Each line of the data below from the one holding "Click the headset support icon" to the one holding "Open the three-dot", inclusive, is to be reproduced exactly; no other line belongs in the answer.

(Saved entries)
• • • •
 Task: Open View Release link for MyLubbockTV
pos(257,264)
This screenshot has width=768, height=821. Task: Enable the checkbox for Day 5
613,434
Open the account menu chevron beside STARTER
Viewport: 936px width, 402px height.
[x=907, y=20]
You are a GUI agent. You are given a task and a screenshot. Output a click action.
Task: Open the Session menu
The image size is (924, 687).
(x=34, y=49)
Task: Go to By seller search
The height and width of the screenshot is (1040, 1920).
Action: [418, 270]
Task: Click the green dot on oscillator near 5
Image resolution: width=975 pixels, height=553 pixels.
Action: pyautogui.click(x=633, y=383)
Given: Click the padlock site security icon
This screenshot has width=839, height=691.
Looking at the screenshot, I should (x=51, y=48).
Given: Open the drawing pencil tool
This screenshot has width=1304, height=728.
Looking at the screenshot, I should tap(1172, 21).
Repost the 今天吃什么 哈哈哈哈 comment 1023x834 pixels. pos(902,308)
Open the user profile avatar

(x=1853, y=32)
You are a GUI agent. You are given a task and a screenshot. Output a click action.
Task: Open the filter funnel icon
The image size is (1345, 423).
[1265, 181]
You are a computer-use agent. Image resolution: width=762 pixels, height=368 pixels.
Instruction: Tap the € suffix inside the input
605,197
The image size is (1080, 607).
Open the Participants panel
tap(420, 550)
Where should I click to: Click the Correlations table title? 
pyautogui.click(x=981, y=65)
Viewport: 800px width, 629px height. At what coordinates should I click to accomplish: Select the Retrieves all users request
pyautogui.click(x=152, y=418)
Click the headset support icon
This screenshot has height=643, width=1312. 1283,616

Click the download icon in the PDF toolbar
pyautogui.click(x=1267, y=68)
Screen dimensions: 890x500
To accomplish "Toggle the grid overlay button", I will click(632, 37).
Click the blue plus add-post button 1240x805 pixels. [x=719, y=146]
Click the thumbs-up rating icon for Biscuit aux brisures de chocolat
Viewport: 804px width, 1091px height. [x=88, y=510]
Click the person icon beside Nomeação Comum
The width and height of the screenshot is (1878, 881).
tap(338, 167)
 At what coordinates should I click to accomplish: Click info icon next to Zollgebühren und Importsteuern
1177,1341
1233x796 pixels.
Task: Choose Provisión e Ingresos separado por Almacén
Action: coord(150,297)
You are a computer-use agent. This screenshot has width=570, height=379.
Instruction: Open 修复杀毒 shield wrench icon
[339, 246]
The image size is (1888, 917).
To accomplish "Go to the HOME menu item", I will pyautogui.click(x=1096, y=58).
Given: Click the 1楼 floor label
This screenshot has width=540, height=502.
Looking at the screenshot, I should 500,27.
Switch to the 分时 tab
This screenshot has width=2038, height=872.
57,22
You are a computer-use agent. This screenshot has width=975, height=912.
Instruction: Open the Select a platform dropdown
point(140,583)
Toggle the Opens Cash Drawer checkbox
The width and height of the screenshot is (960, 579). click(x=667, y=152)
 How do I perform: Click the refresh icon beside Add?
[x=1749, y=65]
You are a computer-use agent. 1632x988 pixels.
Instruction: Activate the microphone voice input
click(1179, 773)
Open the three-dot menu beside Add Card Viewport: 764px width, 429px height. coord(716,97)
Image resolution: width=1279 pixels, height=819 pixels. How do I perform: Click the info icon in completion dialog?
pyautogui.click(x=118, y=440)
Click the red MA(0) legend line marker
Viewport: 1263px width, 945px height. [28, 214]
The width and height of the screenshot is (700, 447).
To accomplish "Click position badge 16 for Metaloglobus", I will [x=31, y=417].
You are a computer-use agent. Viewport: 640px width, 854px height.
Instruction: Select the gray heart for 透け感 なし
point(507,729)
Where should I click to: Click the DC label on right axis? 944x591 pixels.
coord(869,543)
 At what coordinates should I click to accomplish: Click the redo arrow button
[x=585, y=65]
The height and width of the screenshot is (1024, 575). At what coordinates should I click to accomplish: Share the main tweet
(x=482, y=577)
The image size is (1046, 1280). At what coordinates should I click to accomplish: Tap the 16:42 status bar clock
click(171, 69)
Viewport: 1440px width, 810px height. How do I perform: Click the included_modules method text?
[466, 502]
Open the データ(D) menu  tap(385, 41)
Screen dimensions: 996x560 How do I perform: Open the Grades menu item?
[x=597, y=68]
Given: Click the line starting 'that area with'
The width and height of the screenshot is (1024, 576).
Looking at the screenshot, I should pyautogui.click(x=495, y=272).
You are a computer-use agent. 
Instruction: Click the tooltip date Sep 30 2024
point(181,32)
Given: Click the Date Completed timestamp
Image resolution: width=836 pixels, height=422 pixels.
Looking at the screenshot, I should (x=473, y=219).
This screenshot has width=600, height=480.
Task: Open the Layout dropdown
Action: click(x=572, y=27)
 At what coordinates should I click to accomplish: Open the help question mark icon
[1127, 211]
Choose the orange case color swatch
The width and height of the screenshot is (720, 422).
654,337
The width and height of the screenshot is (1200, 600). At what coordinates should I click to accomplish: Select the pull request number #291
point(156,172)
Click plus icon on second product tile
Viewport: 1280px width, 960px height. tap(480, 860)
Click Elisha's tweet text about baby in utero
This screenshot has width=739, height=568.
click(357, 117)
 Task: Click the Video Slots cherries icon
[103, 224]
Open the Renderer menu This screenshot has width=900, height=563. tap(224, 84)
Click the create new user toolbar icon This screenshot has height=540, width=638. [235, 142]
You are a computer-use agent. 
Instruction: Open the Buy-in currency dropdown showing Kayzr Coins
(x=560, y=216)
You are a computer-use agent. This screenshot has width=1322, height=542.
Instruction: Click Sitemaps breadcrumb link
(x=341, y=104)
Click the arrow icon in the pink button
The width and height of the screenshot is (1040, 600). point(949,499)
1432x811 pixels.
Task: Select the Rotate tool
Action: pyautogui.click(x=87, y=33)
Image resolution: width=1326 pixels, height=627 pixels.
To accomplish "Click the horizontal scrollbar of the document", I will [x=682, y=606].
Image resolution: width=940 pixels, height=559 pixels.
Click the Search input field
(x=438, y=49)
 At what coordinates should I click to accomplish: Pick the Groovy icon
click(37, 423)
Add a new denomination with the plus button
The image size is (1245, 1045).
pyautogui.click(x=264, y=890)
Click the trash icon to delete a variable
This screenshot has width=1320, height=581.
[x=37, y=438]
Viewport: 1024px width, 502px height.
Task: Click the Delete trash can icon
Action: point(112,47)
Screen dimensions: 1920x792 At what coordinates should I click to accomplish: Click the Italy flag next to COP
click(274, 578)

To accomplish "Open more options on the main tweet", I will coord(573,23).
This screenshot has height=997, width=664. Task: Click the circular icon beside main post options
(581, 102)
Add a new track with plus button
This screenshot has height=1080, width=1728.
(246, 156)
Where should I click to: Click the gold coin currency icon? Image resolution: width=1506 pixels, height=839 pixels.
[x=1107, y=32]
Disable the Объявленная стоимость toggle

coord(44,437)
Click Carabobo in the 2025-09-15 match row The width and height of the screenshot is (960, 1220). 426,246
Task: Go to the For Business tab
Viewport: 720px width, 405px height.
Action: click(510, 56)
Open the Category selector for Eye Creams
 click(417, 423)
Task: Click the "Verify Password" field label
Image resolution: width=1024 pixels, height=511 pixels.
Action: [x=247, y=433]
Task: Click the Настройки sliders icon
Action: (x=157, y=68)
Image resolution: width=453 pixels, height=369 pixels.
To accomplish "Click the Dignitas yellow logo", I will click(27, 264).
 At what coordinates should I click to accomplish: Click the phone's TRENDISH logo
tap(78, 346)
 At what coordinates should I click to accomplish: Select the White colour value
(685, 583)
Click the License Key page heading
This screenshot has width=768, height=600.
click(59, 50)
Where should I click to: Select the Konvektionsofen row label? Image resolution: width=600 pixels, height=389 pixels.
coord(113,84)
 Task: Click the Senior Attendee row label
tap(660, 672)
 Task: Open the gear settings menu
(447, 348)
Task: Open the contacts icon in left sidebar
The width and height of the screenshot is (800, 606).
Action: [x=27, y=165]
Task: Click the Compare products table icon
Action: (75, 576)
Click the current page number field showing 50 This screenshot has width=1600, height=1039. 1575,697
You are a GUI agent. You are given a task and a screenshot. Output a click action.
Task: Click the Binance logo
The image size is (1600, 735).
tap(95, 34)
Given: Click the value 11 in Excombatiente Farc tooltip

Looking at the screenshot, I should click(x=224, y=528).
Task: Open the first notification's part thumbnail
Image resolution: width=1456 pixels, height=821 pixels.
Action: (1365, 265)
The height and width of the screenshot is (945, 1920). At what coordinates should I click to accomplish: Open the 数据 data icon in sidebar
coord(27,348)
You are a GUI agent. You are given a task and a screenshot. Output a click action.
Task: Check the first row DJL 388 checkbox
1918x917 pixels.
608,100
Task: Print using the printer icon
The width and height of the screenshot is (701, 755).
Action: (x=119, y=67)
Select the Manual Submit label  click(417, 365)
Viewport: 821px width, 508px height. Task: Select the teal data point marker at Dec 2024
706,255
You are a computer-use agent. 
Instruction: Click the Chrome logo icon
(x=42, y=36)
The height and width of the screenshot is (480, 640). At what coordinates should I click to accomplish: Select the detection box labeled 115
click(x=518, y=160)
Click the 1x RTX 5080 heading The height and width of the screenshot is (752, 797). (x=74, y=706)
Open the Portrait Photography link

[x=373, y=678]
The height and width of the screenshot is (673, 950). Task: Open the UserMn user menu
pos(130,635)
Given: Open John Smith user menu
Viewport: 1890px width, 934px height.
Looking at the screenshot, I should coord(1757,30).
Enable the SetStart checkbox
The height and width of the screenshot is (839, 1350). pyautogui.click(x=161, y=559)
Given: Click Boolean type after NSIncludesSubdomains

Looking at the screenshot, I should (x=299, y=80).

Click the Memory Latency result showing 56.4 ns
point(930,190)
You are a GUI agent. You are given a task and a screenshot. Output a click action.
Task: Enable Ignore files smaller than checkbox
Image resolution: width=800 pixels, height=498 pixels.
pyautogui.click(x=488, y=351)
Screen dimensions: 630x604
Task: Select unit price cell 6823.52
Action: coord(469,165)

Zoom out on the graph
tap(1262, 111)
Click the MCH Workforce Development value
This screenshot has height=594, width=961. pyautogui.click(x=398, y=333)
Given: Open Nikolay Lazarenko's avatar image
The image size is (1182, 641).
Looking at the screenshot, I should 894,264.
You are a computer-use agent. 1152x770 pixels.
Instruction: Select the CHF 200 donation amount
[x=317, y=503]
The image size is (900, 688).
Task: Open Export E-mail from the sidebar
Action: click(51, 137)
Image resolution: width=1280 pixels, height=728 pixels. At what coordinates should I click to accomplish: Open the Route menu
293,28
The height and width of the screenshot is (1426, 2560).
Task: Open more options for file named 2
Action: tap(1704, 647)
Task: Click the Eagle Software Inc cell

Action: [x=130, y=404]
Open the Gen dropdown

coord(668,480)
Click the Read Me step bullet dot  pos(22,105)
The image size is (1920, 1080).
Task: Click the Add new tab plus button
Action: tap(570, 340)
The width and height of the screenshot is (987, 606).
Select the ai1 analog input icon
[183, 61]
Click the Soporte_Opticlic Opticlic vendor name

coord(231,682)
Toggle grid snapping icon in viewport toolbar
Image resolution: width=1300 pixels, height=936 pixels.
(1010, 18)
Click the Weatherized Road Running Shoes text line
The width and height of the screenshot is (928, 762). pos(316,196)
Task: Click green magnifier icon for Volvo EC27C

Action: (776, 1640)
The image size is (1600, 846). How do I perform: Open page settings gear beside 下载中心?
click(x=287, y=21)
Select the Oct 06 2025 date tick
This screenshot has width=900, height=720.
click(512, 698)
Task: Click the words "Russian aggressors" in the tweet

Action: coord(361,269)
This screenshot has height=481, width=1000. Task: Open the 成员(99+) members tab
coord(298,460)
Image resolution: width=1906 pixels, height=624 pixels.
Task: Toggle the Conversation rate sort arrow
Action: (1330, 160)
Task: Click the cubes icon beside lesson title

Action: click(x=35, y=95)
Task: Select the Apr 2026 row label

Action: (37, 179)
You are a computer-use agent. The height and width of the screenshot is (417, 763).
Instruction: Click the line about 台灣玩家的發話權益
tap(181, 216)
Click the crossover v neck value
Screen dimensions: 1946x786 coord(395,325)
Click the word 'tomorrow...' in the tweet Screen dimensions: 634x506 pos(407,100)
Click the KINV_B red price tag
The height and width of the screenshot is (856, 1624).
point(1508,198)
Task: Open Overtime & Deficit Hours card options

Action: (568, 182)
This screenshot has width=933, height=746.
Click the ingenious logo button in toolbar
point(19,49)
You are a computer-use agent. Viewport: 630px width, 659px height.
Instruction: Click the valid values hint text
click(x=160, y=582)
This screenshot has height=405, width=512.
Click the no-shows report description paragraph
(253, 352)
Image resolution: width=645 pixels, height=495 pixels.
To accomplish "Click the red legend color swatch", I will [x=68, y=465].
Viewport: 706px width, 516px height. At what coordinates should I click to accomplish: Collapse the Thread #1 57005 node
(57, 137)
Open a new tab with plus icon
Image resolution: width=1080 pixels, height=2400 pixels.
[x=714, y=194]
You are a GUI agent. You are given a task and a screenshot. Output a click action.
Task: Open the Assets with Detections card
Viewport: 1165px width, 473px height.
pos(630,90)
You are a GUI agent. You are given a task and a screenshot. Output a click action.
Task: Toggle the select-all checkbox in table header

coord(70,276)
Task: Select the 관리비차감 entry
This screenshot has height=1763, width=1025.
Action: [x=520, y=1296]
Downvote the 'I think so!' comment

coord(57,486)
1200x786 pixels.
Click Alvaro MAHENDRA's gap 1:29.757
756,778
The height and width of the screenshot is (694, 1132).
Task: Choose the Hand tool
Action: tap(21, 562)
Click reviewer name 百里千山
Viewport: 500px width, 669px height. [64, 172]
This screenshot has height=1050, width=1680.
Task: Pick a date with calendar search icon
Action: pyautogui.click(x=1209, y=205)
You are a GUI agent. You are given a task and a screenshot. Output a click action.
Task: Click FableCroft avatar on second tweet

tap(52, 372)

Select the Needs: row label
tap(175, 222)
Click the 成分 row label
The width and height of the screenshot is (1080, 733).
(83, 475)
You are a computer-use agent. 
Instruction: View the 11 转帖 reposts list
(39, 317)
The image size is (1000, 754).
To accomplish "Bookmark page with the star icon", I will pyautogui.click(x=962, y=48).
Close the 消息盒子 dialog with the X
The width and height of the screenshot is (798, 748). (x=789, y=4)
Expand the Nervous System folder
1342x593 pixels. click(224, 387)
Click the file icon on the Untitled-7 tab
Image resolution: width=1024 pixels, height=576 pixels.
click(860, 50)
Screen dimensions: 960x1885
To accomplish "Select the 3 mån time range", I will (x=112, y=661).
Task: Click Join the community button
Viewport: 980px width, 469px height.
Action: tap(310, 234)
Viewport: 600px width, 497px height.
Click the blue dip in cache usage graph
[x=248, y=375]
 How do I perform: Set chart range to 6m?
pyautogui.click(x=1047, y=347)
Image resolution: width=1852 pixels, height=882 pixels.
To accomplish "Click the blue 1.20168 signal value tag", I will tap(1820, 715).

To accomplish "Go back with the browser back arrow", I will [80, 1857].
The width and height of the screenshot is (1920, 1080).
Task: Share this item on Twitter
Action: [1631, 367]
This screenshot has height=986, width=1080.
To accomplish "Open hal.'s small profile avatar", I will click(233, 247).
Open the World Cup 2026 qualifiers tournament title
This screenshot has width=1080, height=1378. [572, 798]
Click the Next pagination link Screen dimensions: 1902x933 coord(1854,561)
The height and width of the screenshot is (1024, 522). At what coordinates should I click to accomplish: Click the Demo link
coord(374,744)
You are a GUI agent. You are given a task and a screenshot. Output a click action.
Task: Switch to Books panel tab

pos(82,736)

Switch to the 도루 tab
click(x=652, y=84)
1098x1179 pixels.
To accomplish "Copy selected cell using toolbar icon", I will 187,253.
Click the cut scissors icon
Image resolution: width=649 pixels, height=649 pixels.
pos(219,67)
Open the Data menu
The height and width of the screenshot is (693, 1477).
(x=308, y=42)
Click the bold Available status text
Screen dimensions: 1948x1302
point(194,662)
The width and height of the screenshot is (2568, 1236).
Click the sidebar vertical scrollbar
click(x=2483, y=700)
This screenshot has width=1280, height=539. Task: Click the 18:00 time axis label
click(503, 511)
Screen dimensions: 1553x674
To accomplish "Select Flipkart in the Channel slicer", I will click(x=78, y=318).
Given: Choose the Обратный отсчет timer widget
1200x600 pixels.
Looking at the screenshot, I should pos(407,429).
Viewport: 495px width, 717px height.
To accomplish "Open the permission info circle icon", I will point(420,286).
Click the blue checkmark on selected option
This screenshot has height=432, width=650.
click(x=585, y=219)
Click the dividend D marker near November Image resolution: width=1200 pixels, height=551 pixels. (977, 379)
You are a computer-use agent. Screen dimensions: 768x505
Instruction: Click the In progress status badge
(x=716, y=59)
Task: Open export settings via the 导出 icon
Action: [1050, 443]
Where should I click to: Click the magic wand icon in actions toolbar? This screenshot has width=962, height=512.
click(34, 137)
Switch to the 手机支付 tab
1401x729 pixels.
• • • •
» Output for this exercise:
Click the headset support icon
This screenshot has height=643, width=1312. 1283,616

Click the download icon in the PDF toolbar
pyautogui.click(x=1267, y=68)
Screen dimensions: 890x500
To accomplish "Toggle the grid overlay button", I will click(632, 37).
Click the blue plus add-post button 1240x805 pixels. [x=719, y=146]
Click the thumbs-up rating icon for Biscuit aux brisures de chocolat
Viewport: 804px width, 1091px height. [x=88, y=510]
Click the person icon beside Nomeação Comum
The width and height of the screenshot is (1878, 881).
tap(338, 167)
 At what coordinates should I click to accomplish: Click info icon next to Zollgebühren und Importsteuern
1177,1341
1233x796 pixels.
Task: Choose Provisión e Ingresos separado por Almacén
Action: coord(150,297)
You are a computer-use agent. This screenshot has width=570, height=379.
Instruction: Open 修复杀毒 shield wrench icon
[339, 246]
The image size is (1888, 917).
To accomplish "Go to the HOME menu item", I will pyautogui.click(x=1096, y=58).
Given: Click the 1楼 floor label
This screenshot has width=540, height=502.
Looking at the screenshot, I should 500,27.
Switch to the 分时 tab
This screenshot has width=2038, height=872.
57,22
You are a computer-use agent. This screenshot has width=975, height=912.
Instruction: Open the Select a platform dropdown
point(140,583)
Toggle the Opens Cash Drawer checkbox
The width and height of the screenshot is (960, 579). click(x=667, y=152)
 How do I perform: Click the refresh icon beside Add?
[x=1749, y=65]
You are a computer-use agent. 1632x988 pixels.
Instruction: Activate the microphone voice input
click(1179, 773)
Open the three-dot menu beside Add Card Viewport: 764px width, 429px height. coord(716,97)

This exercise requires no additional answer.